§ Your task:
Recast the lines below, from the line with "Expand the Font property node" to the line with "click(x=973, y=78)", as a numbered list, skipping any blank lines and leaving out the pictures.

§ Data for this exercise:
--

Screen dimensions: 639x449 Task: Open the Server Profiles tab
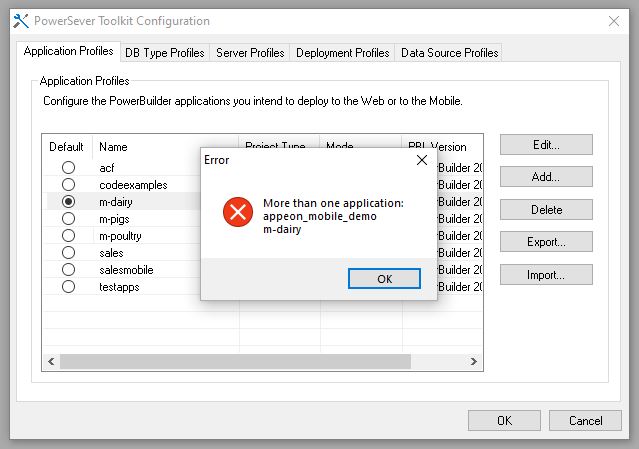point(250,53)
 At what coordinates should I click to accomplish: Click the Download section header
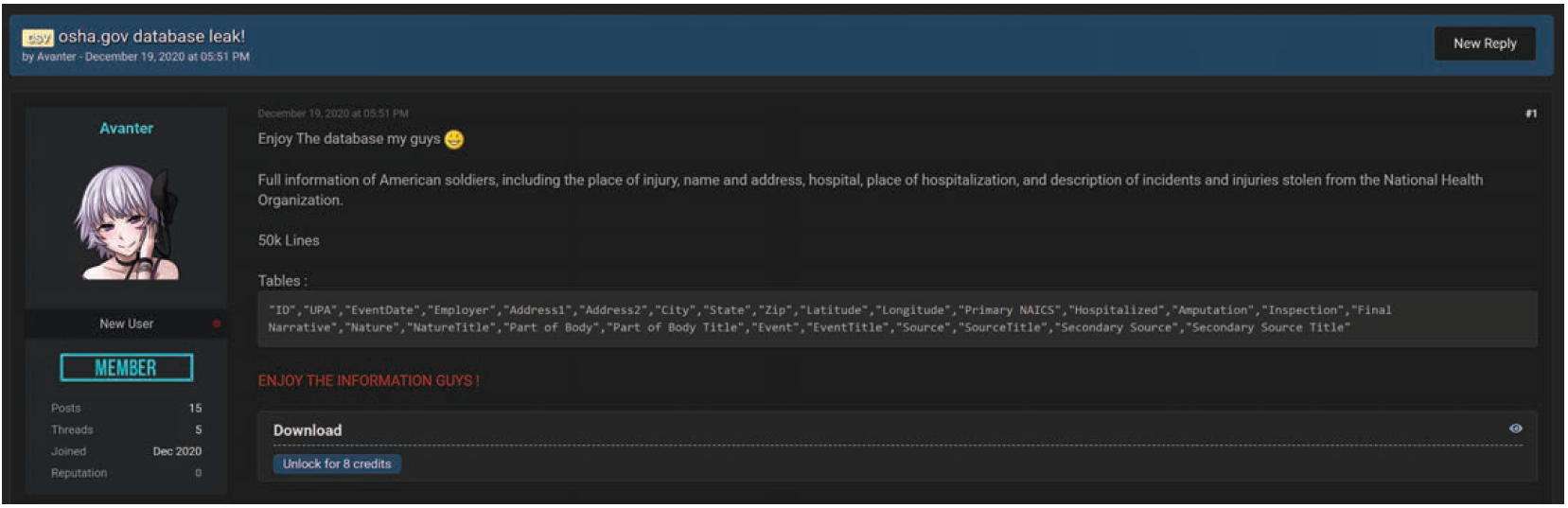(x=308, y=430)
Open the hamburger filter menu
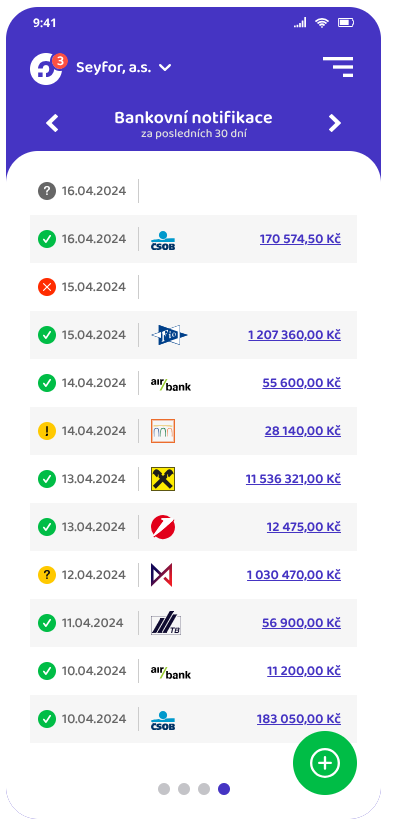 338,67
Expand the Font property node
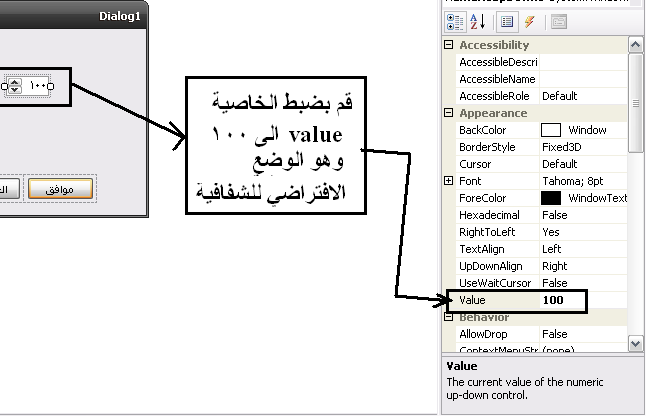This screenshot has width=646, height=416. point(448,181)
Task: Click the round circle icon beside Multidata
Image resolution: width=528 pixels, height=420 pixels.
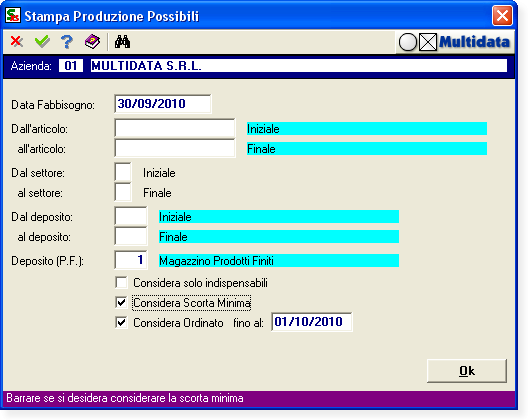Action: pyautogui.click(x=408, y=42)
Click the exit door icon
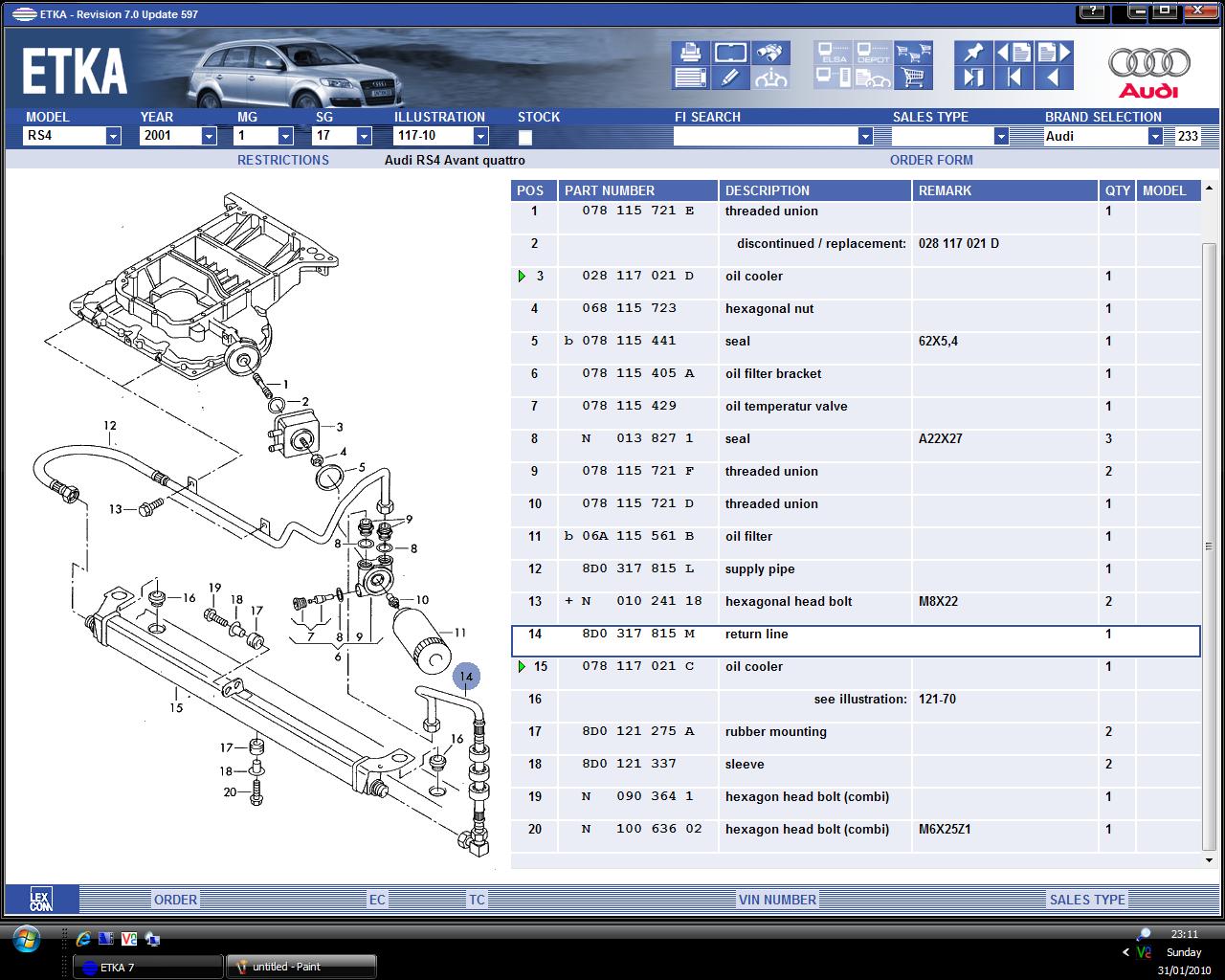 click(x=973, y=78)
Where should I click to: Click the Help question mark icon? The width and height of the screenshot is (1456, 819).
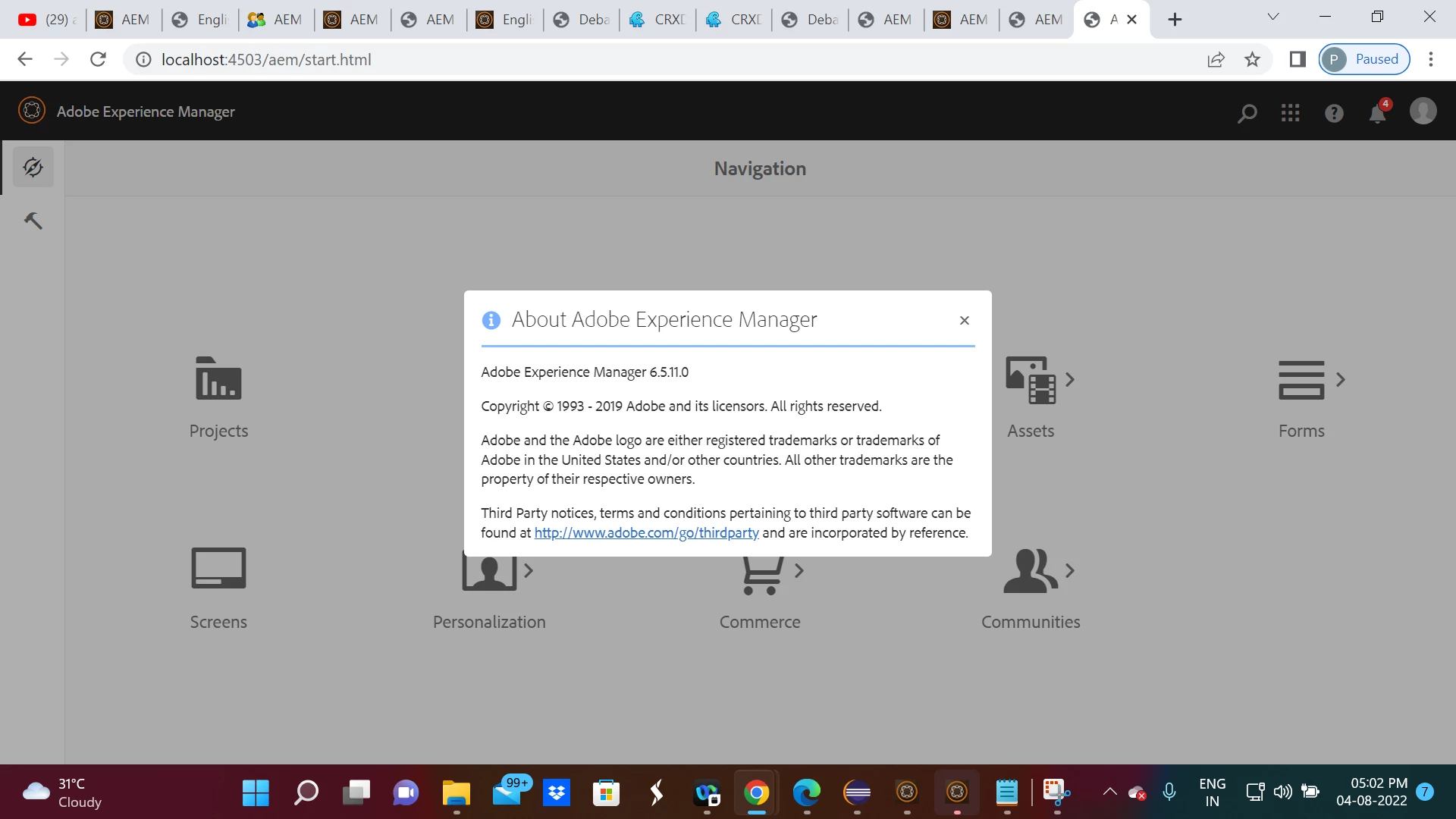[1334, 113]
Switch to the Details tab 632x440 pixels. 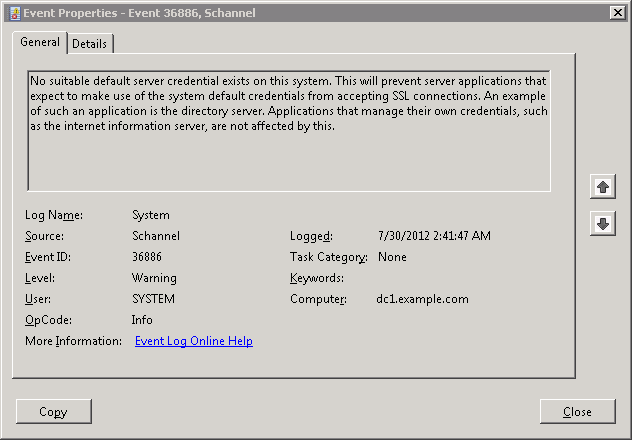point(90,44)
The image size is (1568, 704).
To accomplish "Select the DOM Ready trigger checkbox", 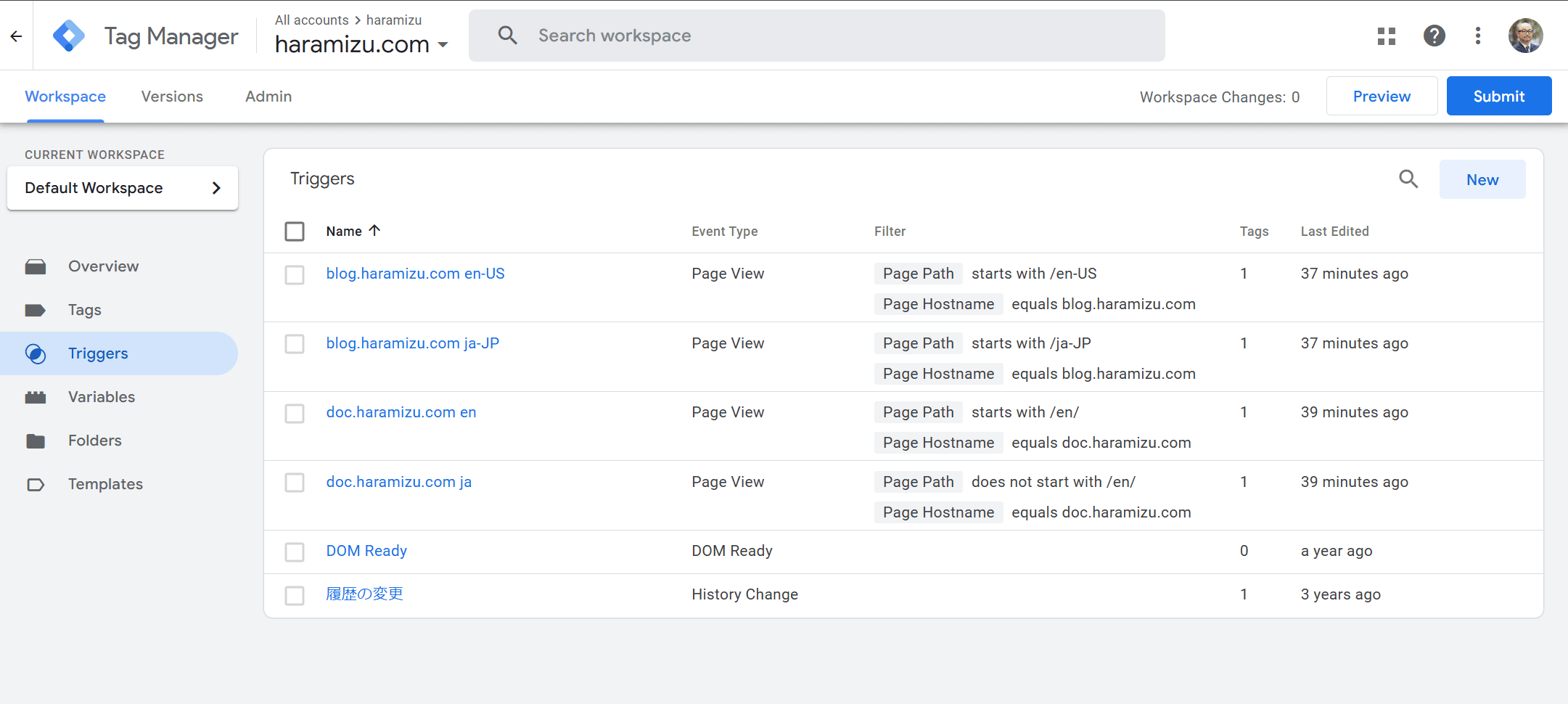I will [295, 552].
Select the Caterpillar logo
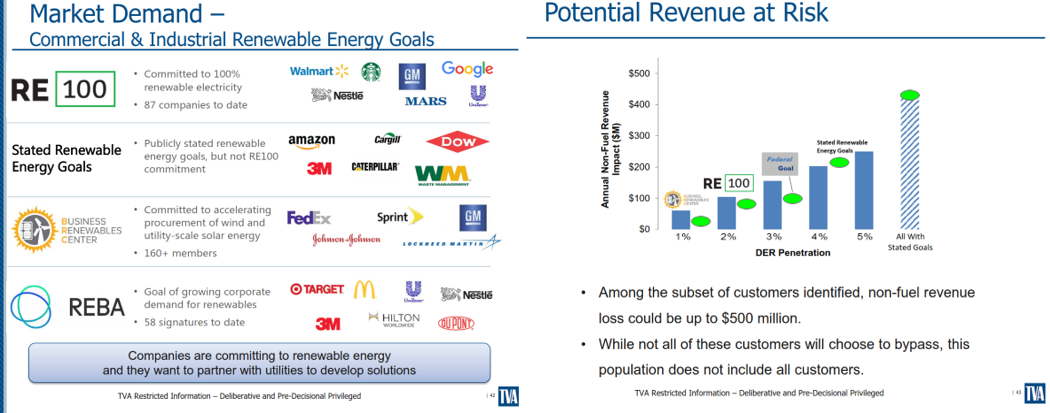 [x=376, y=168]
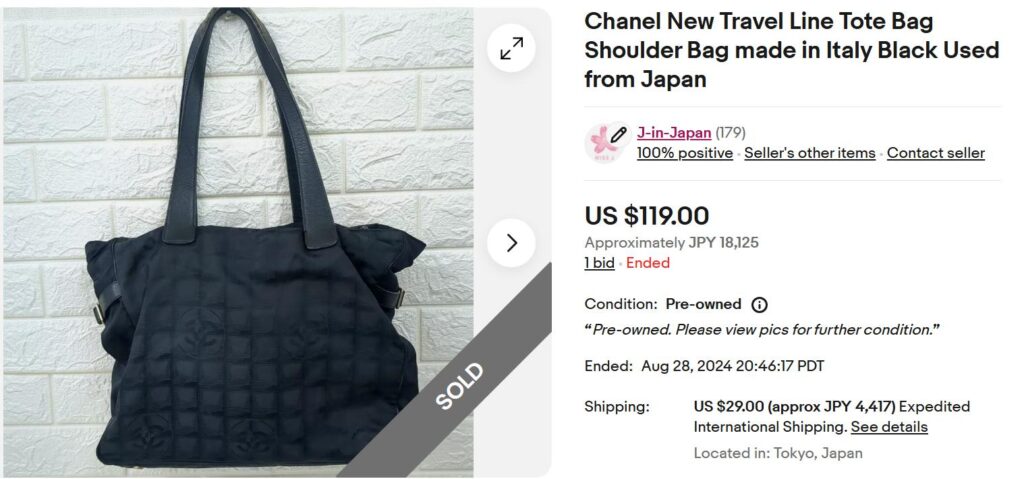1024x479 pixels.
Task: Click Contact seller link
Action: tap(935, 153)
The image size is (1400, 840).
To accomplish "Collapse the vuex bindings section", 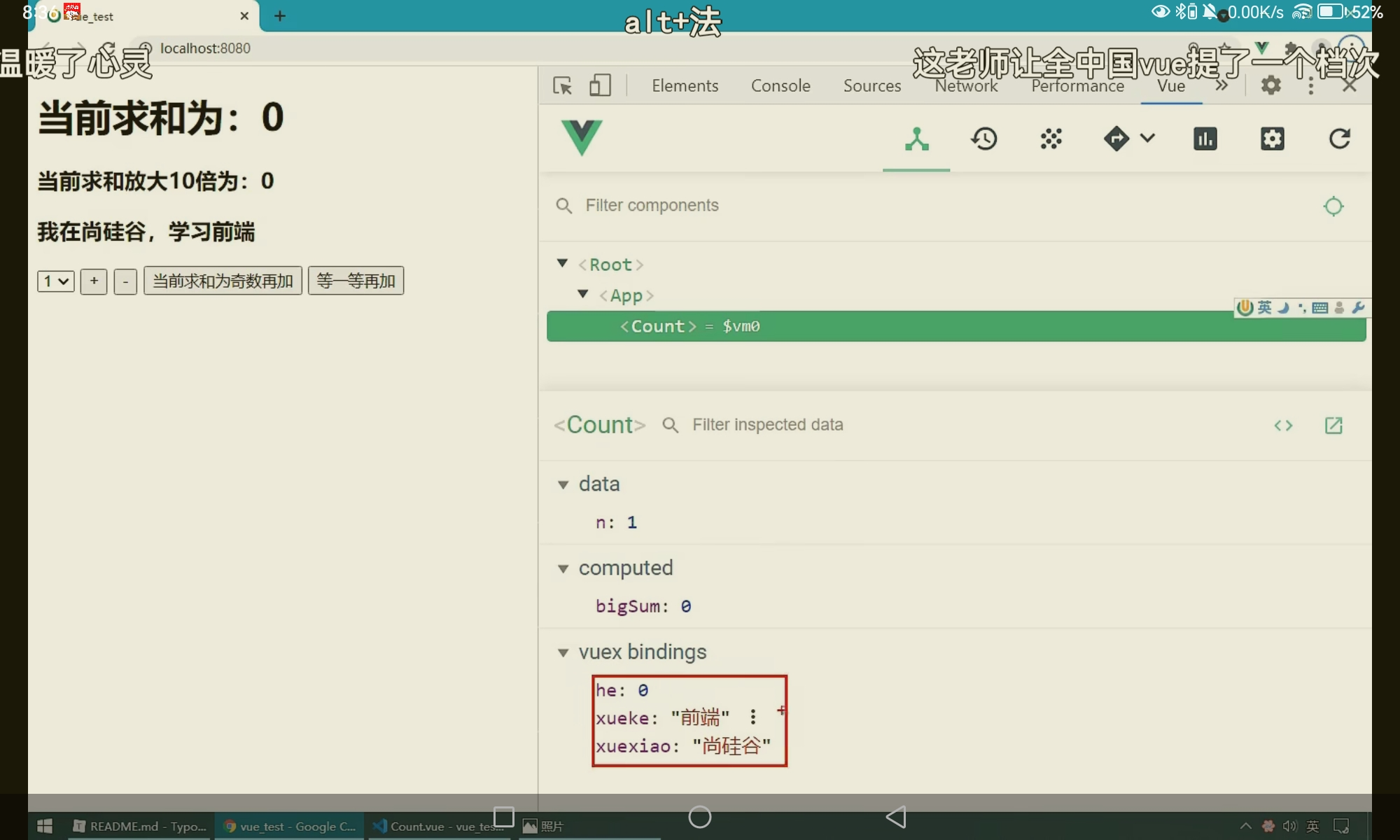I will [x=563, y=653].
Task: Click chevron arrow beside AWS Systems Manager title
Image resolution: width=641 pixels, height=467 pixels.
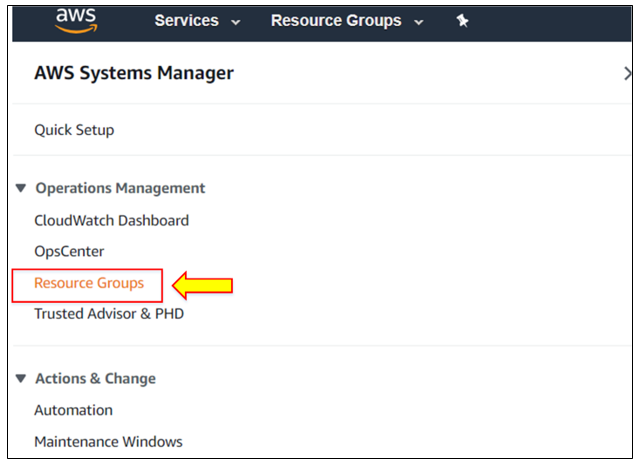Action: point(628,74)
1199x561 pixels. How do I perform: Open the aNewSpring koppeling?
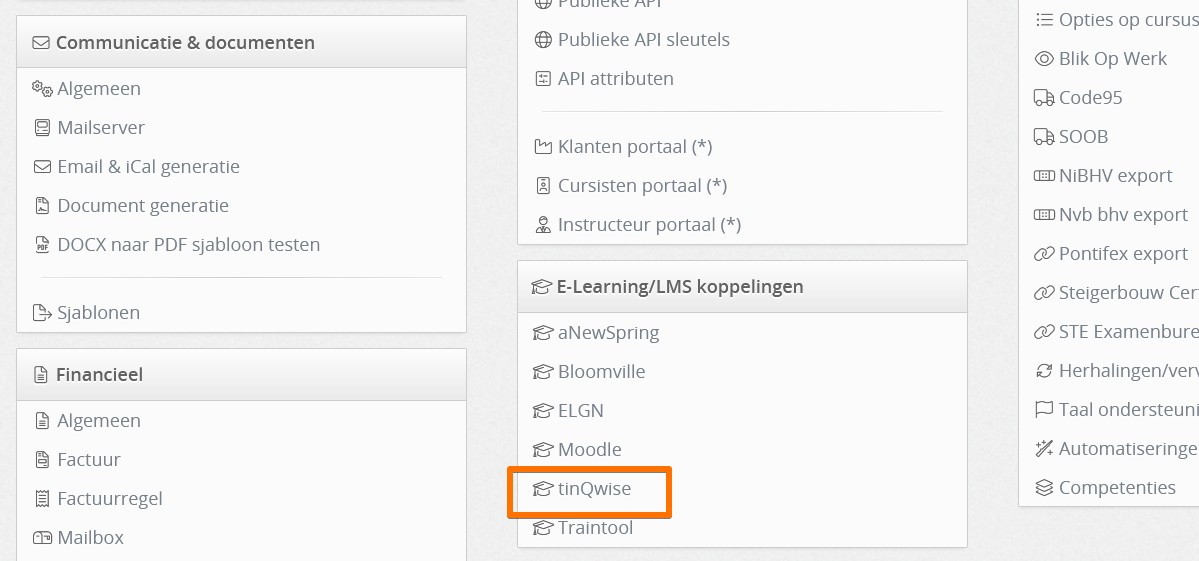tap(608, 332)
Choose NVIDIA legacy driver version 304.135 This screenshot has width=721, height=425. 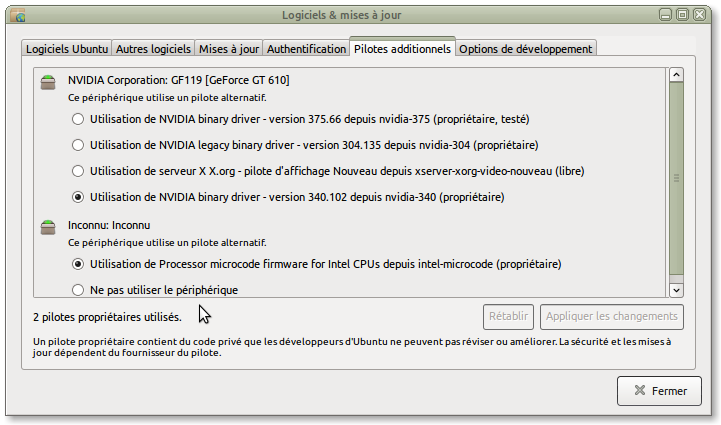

--

§ Output for this exercise:
1. Expand the Font property node
2. This screenshot has width=646, height=416. point(448,181)
3. Task: Click the round circle icon beside Multidata
4. Image resolution: width=528 pixels, height=420 pixels.
5. Action: pyautogui.click(x=408, y=42)
6. Click the exit door icon
7.  click(x=973, y=78)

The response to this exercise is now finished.